Kathryn Minshew talked about starting the Daily Muse as a way to help (at first) women achieve their goals and find the company that’s right for them. She related it to her own process of finding a job and thinking about what she really wanted to do after college.
Leah Busque talked about the genesis of the idea for her company, TaskRabbit, a site that connects people needing small tasks done with people nearby available for hire. It was born on a cold winter night when she needed to go out and get food for her dog. She also spoke of the importance of ensuring that her customers (many, at the start, moms) had, above all, a safe experience.

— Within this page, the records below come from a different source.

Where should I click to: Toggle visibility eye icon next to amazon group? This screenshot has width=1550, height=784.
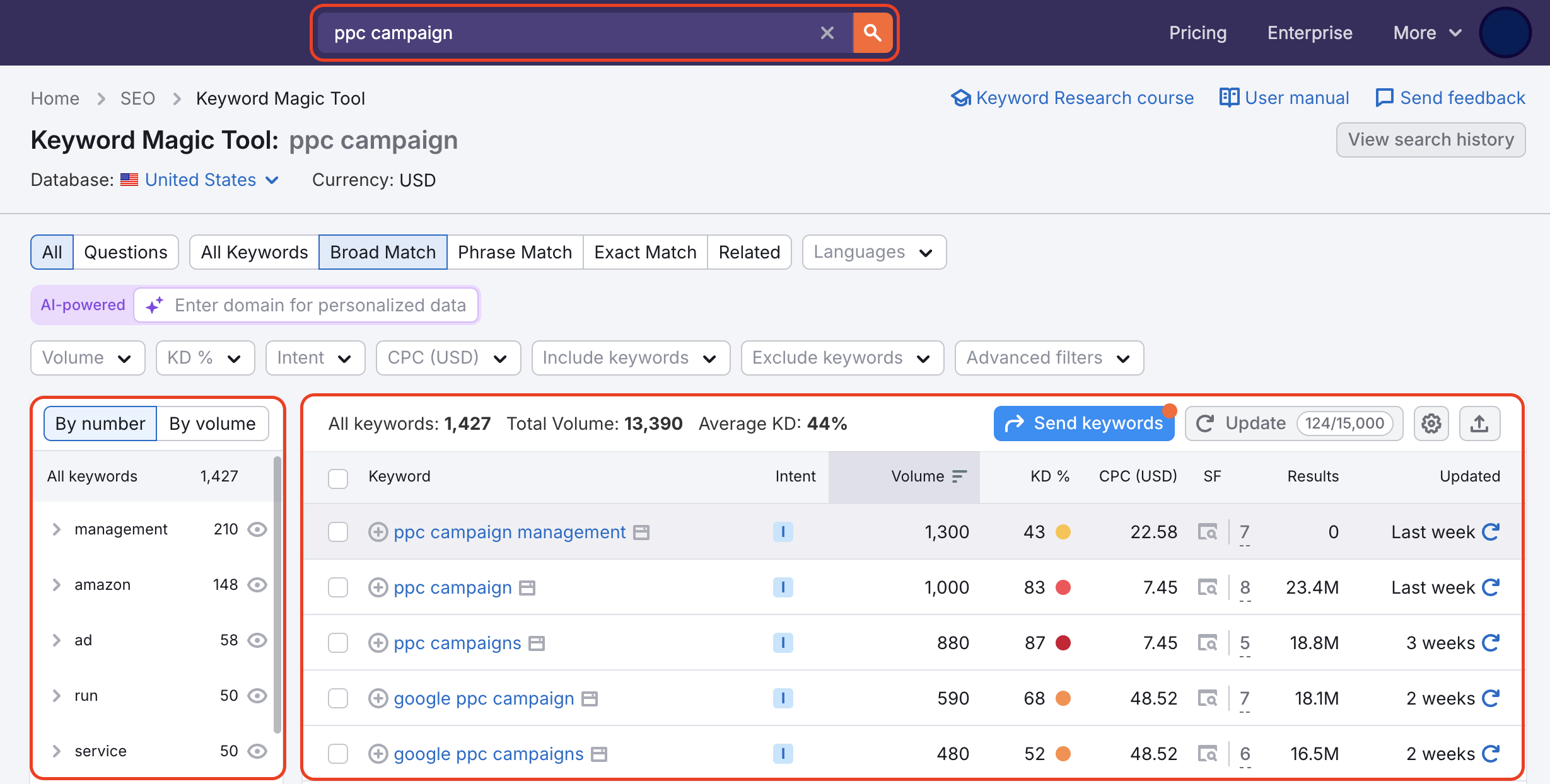tap(257, 584)
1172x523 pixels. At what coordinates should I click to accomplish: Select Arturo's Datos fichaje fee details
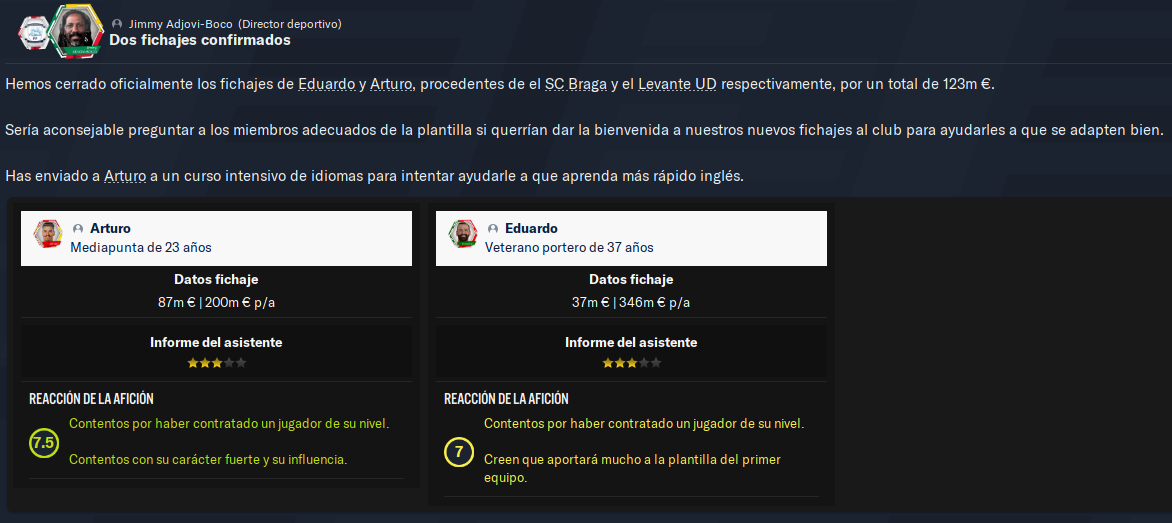coord(216,303)
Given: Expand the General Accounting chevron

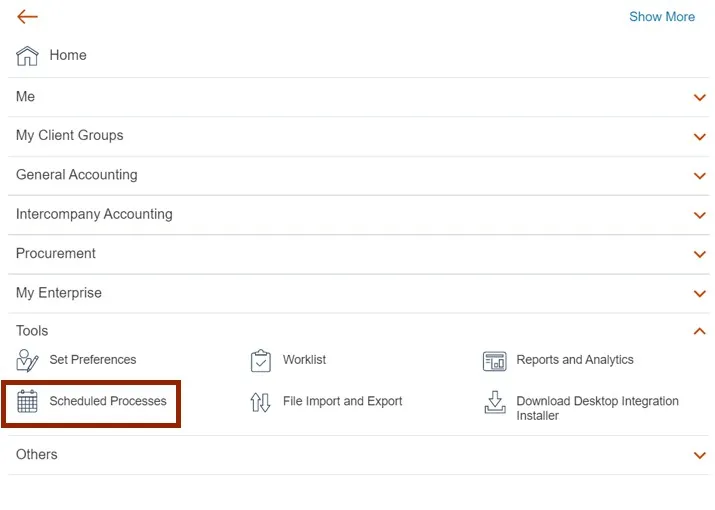Looking at the screenshot, I should (700, 176).
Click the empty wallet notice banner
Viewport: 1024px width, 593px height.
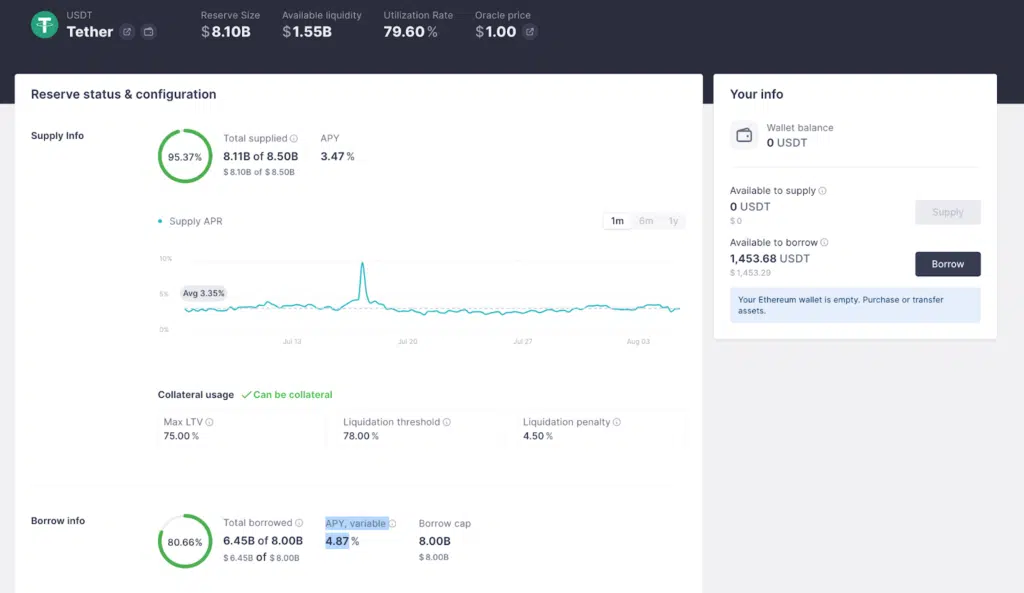(x=854, y=304)
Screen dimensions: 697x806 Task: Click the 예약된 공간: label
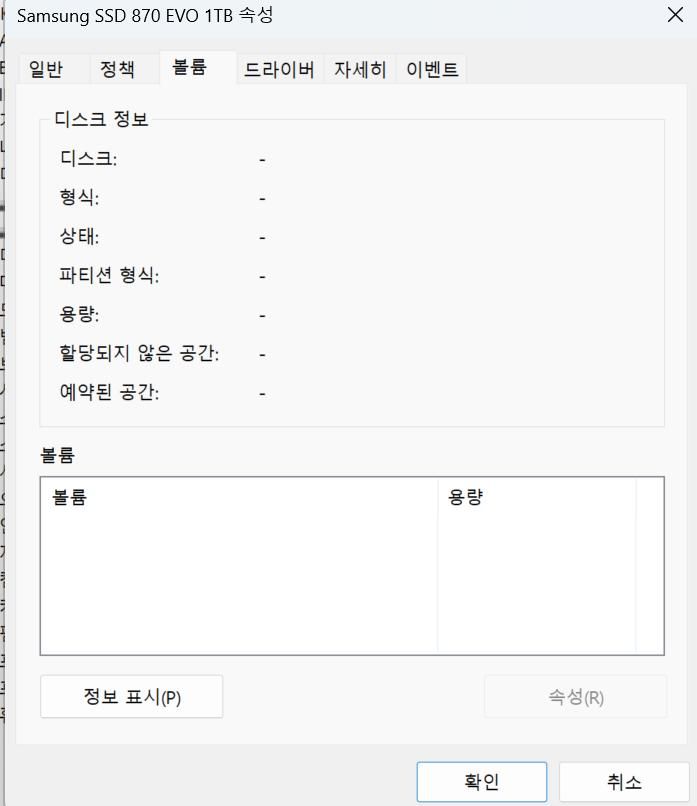tap(109, 393)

Then there was Christine Corbett, one of the developers of Circle of 6, an app devoted to preventing domestic violence before it can happen. She told her story of being stalked in college, including waking up one night to find her stalker in her bedroom, and how she still locks her bedroom door every night. Hers was the most personal of stories and also the most compelling.
As passionate as someone can be about, say, developing infrastructure for previewing a variety of document formats, it can’t possibly be on the same level as the passion someone can have for something that’s got a much more personal connection. Frankly, that came through in the presentations I heard yesterday, and maybe it’s part of the reason for the findings in the Dow Jones survey.
My theory: women, in general, are drawn to starting companies or getting involved in startups based on issues or problem with which they have a personal connection. This makes them more connected to the mission and more passionate about what they’re doing and hence, they really help drive a startup to success.
They’re also much better at telling me that my fly is down before I leave the house. Not sure if that trait also helps startups.
Why do you think women are beneficial to startups?